**Supplied records**.
[Start of section]

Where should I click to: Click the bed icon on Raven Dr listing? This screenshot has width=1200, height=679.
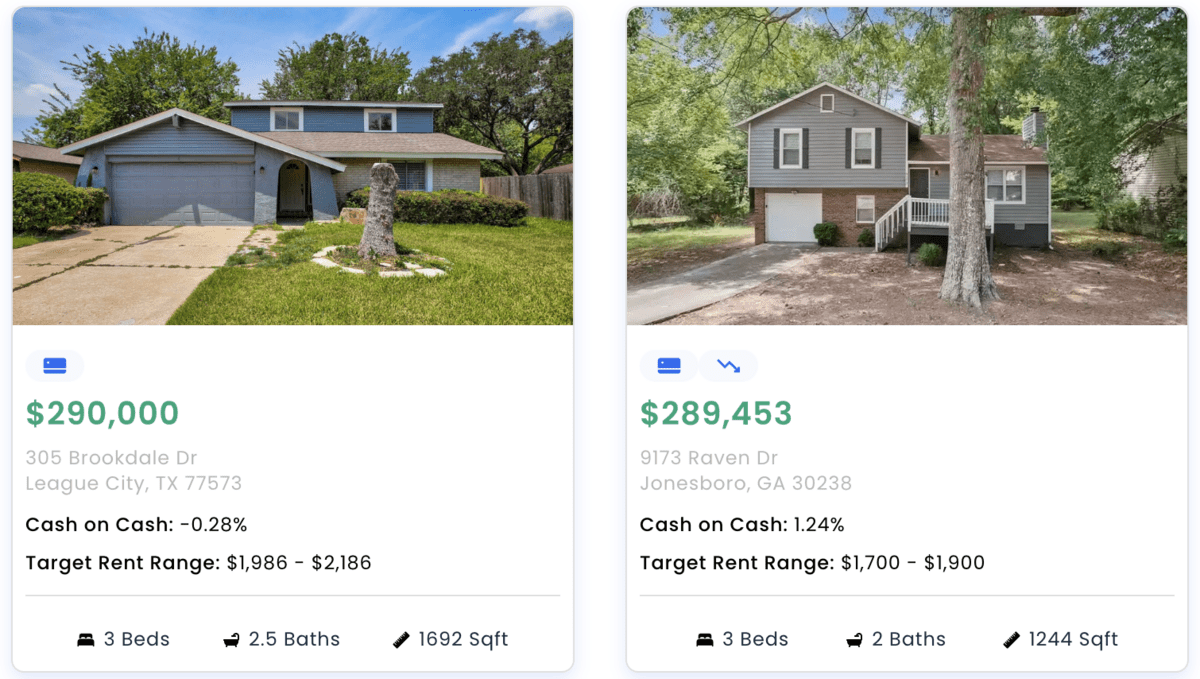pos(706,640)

[End of section]
[Start of section]

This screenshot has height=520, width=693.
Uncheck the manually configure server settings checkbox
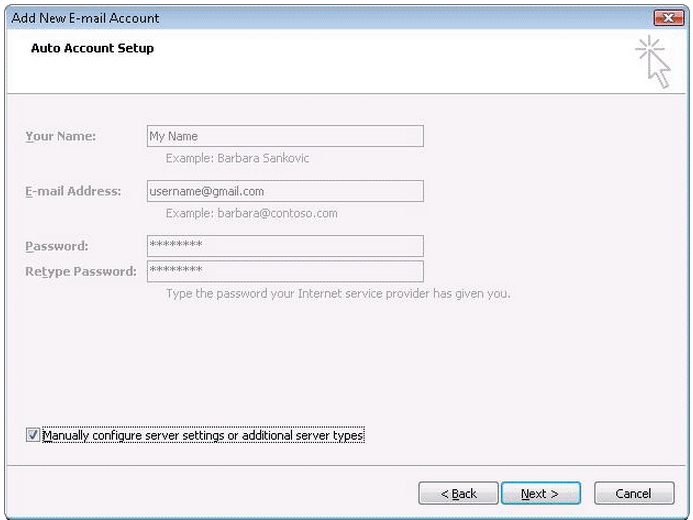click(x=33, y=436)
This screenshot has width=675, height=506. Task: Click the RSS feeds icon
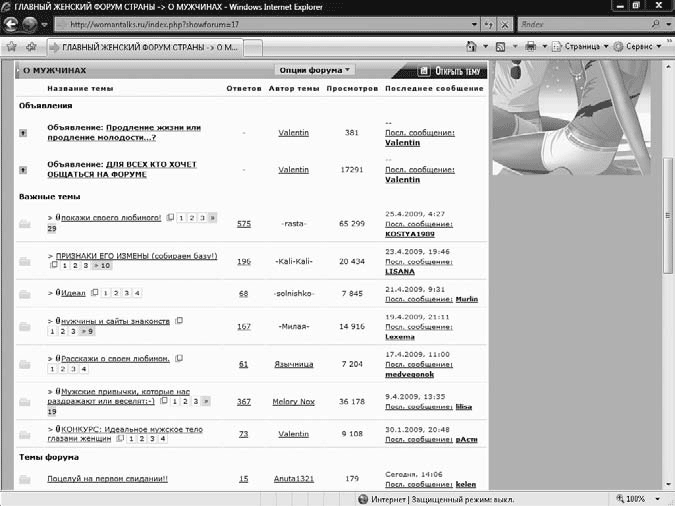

[End of section]
[Start of section]

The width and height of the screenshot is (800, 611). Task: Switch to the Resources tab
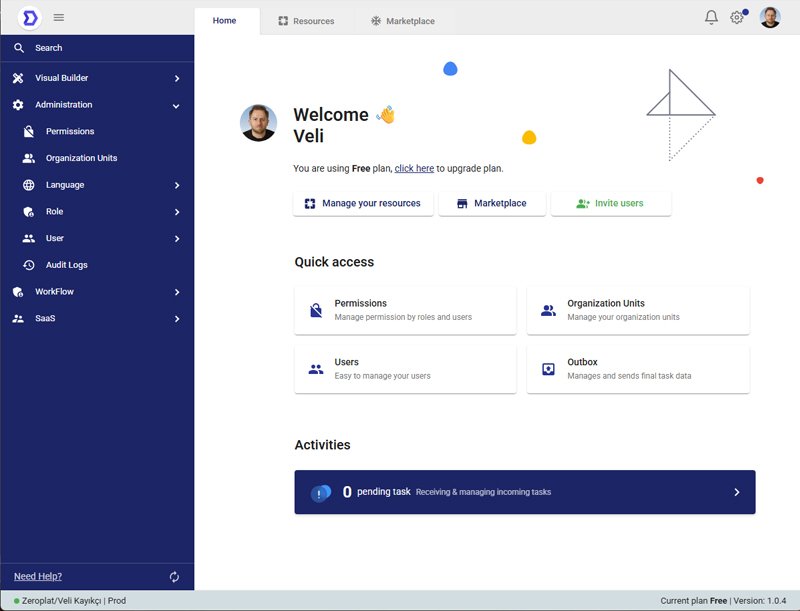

[End of section]

When a line in the material includes the word "Task", copy it out.

This screenshot has width=675, height=506. Task: Click the RSS feeds icon
The width and height of the screenshot is (800, 611). Task: Switch to the Resources tab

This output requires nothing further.